Increased pathogen and fecal bacteria levels in ocean waters can come from both shore and inland sources, such as storm water runoff, sewer overflows, failing septic systems, and even animal waste from livestock, pets and wildlife.
Water samples indicate higher-than-normal levels of fecal bacteria, which can result in diarrhea, stomach cramps, skin rashes, upper respiratory infections and other illnesses. Direct contact with the surf or water running into the surf in these areas should be avoided until the advisories are lifted, especially for children and the elderly, who may be more vulnerable to waterborne bacteria.
While this advisory is in effect at Short Sand Beach, visitors should avoid wading in nearby creeks or in discolored water, and stay clear of water runoff flowing into the ocean.
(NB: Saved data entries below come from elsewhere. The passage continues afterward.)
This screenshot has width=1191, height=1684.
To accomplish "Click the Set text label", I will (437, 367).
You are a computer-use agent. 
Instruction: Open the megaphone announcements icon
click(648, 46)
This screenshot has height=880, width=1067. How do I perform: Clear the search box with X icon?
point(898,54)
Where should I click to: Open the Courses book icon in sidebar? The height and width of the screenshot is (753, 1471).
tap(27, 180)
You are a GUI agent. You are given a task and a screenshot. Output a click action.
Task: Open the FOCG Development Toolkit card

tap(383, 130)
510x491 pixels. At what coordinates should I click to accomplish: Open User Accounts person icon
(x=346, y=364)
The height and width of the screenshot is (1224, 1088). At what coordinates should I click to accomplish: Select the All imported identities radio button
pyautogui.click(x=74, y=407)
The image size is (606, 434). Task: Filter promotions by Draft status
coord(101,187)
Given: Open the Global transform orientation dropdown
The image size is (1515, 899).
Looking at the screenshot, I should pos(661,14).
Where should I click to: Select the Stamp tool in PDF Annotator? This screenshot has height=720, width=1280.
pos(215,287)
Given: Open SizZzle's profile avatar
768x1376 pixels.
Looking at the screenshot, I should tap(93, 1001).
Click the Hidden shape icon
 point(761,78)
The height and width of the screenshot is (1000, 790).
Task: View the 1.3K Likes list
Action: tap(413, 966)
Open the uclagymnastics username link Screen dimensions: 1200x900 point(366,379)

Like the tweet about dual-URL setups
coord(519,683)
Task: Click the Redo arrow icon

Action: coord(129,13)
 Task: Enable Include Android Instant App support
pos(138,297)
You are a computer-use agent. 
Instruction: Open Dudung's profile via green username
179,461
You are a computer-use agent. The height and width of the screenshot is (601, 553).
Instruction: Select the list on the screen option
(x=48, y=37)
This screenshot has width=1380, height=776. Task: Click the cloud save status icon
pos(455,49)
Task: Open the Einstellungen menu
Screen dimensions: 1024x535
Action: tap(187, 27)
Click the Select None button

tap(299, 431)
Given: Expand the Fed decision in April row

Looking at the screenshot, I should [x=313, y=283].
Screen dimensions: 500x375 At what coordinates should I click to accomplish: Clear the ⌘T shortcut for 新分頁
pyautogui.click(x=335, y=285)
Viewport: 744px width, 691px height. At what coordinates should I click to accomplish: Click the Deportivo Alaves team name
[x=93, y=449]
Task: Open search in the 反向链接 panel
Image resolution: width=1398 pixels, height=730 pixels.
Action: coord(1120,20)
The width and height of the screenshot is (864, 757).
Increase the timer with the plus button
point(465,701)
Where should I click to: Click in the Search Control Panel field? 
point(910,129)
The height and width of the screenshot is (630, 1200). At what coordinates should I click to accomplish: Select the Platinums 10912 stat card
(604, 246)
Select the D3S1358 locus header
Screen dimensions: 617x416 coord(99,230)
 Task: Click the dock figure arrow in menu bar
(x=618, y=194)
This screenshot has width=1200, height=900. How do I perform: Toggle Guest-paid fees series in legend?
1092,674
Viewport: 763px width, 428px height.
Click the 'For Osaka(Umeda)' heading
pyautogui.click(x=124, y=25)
Even if there is no advisory in effect, officials recommend avoiding swimming in the ocean within 48 hours after a rainstorm.
State officials advise that the status of water contact advisories at beaches is subject to change. For the most recent information on advisories, please visit the Beach Monitoring Program website or call 971-673-0400, or 877-290-6767 toll-free.
Although state officials discourage water contact, they continue to encourage other recreational activities on these beaches because they pose no health risk even during an advisory. Neighboring beaches are not affected by this advisory.
Since 2003, state officials have used a federal Environmental Protection Agency grant to monitor popular Oregon beaches and make timely reports to the public about elevated levels of fecal bacteria. Oregon state organizations participating in this program are Oregon Public Health, Oregon Department of Environmental Quality and Oregon Parks and Recreation Department. For more information, contact the Beach Monitoring Program website or call 971-673-0400, or 877-290-6767 toll-free.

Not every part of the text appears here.